Today is Halloween. It’s Tuesday.

On Friday, my town hosted “Trunk or Treat.” On Sunday, the local public high school hosted “Track or Treat.”

I’m not expecting to see too many kids today for Trick or Treat.

And that makes me sad.

Halloween used to be a time when you’d walk around the neighborhood with your kids, meeting and greeting your neighbors, who normally spent their outdoor time in their backyards, or on their back decks, behind fences and arborvitae. If you weren’t on the sidewalk waiting for your kids to say “thank you” as they stuffed another fun-size candy bar into their pillowcase or plastic pumpkin, you were manning the candy bowl at the door, admiring cute and clever costumes and gamely accepting the middle-schoolers’ challenge to guess what their costumes were.

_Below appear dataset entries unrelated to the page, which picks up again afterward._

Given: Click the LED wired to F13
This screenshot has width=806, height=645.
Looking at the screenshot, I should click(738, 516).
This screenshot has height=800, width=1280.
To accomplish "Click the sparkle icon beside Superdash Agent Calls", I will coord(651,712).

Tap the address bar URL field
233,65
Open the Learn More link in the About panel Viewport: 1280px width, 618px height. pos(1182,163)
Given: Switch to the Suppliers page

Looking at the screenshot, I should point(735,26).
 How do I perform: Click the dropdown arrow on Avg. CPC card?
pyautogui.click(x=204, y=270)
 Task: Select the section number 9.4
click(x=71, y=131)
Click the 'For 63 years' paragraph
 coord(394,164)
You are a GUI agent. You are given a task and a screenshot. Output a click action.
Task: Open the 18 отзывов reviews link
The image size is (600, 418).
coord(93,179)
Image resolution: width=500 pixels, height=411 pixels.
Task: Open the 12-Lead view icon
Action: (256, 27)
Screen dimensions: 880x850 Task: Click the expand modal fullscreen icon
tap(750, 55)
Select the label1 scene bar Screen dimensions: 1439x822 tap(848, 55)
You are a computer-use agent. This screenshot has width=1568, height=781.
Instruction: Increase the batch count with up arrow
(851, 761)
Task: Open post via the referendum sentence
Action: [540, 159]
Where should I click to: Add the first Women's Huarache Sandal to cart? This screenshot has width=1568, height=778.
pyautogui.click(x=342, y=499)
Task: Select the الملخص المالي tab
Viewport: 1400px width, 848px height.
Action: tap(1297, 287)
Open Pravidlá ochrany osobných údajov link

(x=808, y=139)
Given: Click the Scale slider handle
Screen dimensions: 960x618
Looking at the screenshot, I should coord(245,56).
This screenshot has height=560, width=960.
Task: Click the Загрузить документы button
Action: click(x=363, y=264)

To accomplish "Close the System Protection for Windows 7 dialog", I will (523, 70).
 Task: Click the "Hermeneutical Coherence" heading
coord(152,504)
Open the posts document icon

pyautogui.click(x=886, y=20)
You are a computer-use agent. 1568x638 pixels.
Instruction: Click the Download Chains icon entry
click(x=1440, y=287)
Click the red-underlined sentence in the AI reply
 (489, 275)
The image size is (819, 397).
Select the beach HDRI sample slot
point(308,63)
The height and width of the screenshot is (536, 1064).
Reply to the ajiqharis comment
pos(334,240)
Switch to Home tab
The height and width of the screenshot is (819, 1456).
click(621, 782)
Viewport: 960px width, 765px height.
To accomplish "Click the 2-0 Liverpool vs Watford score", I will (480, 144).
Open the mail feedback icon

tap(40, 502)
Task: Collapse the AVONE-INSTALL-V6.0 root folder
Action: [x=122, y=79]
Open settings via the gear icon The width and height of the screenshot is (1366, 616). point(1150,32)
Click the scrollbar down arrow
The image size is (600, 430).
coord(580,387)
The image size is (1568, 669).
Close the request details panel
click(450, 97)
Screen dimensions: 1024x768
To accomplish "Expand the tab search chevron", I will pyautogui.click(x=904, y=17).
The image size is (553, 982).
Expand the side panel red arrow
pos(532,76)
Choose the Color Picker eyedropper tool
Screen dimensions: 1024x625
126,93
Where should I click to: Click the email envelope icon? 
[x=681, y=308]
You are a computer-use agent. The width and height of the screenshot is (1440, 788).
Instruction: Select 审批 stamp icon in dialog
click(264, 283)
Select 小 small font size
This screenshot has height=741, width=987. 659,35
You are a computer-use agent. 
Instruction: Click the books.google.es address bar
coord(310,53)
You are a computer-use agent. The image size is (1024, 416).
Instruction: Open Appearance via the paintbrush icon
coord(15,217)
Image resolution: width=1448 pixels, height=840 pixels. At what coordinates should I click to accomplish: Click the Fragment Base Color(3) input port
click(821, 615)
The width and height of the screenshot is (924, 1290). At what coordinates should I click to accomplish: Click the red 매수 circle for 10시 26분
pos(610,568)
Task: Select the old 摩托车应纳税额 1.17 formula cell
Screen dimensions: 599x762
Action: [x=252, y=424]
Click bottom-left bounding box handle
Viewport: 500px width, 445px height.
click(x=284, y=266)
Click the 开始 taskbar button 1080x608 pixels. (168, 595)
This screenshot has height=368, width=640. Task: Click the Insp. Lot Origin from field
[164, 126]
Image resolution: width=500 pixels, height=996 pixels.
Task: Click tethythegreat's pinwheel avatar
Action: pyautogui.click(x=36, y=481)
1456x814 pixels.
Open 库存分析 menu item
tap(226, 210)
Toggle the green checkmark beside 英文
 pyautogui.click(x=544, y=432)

But as these special Halloween events have gained popularity, regular old Trick or Treat in the neighborhood has dropped off.

Halloween 2003. Copyright 2017 Barb Szyszkiewicz. All rights reserved.

Maybe it’s because parents believe that “Trunk or Treat” is a safe alternative to making sure small children in dark-colored costumes don’t run out into the street. No cars, no streets to cross.

Maybe it’s because it’s on a weekend, at a scheduled time.

Maybe, as a young adult I was talking with at a rehearsal over the weekend maintains, it’s because people don’t want to watch their kids — and at “Trunk or Treat” and “Track or Treat” they can get in, sit down with their Starbucks and their phones, and let the kids run for it in a contained area until the event is over.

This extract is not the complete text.